**Your objective**
Write out the items below exactly, starting at the line containing "Screen dimensions: 1234x952" and ending at the line containing "Open the input", both included.

**Record excerpts**
■ ■ ■

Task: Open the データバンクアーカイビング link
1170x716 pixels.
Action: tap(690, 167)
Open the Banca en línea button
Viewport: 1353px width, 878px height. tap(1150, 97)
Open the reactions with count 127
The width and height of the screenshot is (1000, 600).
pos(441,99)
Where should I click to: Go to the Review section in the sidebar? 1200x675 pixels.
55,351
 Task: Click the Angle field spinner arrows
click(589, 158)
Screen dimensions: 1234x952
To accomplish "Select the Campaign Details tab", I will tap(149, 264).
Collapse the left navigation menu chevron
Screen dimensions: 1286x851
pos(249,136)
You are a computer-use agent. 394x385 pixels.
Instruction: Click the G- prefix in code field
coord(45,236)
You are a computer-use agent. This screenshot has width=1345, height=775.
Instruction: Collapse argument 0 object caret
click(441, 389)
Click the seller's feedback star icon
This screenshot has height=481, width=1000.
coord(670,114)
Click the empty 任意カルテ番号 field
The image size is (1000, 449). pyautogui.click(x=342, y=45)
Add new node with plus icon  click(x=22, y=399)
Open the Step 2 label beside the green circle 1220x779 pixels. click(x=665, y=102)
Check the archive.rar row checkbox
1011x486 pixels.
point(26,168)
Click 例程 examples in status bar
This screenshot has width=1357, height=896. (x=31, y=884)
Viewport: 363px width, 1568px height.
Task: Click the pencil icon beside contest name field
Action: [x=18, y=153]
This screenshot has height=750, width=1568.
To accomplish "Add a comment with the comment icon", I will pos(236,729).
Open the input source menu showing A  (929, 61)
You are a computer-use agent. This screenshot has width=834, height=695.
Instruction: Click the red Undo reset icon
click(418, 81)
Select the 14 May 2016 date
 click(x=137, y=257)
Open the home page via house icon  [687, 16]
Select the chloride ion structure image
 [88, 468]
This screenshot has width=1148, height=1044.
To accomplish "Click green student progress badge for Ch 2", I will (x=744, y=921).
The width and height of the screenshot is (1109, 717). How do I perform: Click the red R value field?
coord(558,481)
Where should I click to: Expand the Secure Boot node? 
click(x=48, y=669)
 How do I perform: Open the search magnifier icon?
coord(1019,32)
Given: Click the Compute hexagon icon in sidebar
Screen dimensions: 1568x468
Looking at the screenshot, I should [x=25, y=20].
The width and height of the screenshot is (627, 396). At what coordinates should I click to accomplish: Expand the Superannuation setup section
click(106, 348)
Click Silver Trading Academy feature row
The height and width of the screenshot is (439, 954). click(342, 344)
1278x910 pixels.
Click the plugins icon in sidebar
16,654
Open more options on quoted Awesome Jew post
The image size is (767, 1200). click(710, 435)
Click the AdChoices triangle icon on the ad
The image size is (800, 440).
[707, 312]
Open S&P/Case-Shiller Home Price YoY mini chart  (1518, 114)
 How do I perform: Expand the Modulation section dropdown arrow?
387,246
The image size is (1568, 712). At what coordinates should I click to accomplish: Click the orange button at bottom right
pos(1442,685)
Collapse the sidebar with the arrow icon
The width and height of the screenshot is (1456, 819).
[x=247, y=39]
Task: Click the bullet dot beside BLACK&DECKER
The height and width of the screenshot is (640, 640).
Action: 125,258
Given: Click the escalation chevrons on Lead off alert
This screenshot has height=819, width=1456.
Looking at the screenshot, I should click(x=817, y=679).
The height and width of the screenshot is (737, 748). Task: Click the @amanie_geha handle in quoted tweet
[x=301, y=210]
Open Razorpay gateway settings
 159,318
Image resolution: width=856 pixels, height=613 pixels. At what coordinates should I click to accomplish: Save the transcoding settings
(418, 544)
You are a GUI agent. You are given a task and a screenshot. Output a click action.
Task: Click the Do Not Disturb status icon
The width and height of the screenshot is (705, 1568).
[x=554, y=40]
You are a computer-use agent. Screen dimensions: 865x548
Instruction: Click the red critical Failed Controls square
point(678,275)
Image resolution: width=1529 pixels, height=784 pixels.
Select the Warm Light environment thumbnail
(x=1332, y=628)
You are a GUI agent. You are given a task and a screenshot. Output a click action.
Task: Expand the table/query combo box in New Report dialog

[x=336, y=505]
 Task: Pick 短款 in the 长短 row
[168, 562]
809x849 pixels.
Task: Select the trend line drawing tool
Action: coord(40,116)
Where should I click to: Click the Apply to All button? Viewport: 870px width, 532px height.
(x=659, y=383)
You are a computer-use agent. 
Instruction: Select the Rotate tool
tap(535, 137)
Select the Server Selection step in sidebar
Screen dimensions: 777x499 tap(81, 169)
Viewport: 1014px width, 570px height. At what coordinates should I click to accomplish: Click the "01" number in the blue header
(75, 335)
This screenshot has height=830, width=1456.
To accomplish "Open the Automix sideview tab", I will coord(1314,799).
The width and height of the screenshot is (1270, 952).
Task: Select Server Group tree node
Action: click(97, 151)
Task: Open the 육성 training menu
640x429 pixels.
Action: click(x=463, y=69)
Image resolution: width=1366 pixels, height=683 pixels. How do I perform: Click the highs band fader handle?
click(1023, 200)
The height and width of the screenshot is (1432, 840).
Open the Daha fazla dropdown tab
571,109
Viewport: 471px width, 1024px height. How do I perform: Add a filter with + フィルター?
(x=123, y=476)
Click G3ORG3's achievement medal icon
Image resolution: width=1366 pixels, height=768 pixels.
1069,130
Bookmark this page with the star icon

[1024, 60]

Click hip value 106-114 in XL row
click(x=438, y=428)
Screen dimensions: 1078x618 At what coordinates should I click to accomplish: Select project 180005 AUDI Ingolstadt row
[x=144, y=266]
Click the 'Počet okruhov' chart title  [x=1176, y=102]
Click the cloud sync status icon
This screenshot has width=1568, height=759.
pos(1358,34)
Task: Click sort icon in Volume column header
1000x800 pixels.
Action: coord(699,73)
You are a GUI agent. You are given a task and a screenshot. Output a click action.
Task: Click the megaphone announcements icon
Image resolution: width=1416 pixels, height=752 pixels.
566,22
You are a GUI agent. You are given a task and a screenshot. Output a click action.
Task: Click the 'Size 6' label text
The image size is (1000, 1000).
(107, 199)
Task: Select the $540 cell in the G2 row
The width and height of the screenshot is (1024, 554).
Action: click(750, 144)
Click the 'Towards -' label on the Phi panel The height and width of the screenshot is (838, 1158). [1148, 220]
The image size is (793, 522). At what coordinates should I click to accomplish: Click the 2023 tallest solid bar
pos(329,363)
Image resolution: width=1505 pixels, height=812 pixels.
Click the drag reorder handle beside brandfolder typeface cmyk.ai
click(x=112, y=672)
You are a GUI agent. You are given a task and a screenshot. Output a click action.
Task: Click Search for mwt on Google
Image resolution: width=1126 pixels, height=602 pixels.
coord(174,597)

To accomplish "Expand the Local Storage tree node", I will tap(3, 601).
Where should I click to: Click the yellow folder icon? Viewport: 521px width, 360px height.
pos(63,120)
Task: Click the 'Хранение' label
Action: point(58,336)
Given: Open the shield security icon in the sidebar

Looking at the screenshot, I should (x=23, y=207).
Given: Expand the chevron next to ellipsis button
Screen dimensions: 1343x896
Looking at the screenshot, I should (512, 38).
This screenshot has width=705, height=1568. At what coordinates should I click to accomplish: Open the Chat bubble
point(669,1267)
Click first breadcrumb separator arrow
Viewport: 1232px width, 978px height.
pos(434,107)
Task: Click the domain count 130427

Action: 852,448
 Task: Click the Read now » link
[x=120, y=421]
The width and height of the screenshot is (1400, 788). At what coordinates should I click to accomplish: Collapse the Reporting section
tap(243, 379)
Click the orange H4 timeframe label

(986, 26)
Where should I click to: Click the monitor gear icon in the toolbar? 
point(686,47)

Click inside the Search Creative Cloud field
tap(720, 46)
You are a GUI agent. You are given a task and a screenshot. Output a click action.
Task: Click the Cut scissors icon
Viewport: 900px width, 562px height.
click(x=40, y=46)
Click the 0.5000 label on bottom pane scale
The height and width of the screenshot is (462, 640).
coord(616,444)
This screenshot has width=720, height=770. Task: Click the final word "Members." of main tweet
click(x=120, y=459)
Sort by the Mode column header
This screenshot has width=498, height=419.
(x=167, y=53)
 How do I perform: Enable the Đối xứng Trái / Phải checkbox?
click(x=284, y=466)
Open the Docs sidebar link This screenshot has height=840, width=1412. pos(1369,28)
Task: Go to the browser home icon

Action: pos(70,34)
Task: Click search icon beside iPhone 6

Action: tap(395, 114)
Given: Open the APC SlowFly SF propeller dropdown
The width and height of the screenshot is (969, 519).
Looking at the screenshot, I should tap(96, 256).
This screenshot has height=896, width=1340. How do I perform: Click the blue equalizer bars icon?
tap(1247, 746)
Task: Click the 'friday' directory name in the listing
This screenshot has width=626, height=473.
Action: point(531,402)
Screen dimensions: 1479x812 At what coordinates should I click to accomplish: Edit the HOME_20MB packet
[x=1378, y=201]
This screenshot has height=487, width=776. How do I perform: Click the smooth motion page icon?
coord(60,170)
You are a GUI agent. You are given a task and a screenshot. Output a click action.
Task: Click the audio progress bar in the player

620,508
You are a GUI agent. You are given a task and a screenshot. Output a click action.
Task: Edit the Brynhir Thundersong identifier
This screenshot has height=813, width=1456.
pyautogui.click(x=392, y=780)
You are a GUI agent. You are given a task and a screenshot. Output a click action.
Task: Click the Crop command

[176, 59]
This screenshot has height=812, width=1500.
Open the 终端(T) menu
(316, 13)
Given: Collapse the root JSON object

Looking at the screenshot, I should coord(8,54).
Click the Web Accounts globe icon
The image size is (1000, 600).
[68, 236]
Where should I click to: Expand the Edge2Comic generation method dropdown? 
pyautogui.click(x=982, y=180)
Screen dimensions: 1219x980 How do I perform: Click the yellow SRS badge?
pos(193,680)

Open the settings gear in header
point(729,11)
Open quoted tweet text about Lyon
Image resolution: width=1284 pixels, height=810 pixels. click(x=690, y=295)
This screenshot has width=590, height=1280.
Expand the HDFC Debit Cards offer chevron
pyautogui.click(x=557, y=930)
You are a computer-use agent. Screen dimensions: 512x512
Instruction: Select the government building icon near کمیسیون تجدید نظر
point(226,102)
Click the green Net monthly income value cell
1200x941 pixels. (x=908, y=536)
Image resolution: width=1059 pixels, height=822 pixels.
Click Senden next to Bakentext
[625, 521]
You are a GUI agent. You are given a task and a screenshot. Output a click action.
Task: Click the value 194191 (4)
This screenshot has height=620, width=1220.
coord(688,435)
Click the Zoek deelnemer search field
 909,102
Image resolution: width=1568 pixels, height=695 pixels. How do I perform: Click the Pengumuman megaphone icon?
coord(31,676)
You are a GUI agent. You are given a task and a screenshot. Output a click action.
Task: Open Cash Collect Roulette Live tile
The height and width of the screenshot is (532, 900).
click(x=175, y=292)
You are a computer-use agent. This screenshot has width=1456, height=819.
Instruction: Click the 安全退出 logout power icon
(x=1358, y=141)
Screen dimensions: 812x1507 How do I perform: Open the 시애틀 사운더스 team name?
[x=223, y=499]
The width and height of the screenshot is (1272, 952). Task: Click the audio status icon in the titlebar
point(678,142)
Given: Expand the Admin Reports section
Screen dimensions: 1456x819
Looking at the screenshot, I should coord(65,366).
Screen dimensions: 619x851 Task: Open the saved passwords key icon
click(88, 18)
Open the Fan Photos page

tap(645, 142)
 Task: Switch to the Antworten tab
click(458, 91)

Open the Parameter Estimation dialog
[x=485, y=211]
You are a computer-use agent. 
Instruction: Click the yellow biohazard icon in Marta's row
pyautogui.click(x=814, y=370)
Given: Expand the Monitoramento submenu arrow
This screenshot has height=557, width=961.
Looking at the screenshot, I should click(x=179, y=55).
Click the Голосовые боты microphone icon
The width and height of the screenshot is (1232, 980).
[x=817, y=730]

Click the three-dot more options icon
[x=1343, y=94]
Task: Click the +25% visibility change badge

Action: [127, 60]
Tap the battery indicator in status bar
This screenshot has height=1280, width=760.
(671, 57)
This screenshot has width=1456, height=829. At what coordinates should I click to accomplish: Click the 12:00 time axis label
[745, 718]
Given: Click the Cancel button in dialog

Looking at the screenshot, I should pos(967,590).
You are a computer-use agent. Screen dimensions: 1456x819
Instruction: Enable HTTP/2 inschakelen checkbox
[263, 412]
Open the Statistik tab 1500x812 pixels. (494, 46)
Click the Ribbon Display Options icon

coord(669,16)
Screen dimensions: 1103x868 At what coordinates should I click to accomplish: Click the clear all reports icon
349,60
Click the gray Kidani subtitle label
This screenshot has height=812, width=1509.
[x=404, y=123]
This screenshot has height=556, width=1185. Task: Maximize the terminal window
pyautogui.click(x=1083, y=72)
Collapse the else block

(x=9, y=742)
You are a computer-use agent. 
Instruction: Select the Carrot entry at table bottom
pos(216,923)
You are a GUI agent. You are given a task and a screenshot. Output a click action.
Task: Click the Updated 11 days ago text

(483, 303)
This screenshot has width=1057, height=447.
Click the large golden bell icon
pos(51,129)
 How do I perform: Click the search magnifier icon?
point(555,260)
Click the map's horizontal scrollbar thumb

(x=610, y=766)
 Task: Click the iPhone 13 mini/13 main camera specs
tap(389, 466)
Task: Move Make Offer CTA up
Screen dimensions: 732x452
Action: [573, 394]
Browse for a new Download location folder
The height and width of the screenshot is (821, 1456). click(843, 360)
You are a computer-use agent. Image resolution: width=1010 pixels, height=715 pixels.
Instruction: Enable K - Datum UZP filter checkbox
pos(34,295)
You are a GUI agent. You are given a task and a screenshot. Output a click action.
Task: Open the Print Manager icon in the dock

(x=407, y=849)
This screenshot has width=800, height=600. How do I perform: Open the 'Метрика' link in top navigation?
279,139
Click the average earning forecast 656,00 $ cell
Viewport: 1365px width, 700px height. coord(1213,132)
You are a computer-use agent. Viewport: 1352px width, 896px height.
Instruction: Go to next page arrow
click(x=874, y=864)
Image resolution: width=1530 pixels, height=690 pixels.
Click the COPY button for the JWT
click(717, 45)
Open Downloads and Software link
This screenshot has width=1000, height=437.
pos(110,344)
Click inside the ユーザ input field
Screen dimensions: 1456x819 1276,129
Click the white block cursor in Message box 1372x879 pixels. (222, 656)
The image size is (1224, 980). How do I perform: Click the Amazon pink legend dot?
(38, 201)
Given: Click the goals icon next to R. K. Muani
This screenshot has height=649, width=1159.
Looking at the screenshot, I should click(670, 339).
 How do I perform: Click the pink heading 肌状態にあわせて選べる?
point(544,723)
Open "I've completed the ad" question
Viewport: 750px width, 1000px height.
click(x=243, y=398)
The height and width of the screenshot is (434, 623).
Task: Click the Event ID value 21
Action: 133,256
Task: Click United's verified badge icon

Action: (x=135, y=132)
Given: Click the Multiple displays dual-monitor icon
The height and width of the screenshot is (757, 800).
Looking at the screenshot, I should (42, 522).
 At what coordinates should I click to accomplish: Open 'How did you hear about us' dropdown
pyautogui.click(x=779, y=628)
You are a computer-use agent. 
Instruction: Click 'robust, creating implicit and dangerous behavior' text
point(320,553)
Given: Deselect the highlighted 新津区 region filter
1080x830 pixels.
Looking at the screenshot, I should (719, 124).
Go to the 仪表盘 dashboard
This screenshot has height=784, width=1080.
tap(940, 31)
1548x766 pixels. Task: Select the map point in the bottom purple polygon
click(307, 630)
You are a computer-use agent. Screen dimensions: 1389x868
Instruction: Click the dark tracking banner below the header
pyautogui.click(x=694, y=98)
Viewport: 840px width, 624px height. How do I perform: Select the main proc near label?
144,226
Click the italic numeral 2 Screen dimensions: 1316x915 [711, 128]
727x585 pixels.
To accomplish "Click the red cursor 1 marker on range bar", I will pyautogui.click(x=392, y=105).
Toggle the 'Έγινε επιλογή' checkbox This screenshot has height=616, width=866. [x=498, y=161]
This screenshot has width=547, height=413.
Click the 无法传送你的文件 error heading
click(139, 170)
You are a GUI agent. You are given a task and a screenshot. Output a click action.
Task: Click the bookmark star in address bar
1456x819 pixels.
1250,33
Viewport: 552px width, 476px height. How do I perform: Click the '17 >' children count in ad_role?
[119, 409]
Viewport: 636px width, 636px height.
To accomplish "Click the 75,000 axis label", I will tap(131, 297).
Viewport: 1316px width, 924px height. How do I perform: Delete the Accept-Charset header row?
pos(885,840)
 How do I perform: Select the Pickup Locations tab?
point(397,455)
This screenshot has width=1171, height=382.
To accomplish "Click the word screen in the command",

■ ■ ■

**The solution**
Screen dimensions: 1234x952
To accomplish "Select the Campaign Details tab", I will tap(149, 264).
Collapse the left navigation menu chevron
Screen dimensions: 1286x851
pos(249,136)
You are a computer-use agent. 394x385 pixels.
Instruction: Click the G- prefix in code field
coord(45,236)
You are a computer-use agent. This screenshot has width=1345, height=775.
Instruction: Collapse argument 0 object caret
click(441, 389)
Click the seller's feedback star icon
This screenshot has height=481, width=1000.
coord(670,114)
Click the empty 任意カルテ番号 field
The image size is (1000, 449). pyautogui.click(x=342, y=45)
Add new node with plus icon  click(x=22, y=399)
Open the Step 2 label beside the green circle 1220x779 pixels. click(x=665, y=102)
Check the archive.rar row checkbox
1011x486 pixels.
point(26,168)
Click 例程 examples in status bar
This screenshot has width=1357, height=896. (x=31, y=884)
Viewport: 363px width, 1568px height.
Task: Click the pencil icon beside contest name field
Action: [x=18, y=153]
This screenshot has height=750, width=1568.
To accomplish "Add a comment with the comment icon", I will pos(236,729).
Open the input source menu showing A  (929, 61)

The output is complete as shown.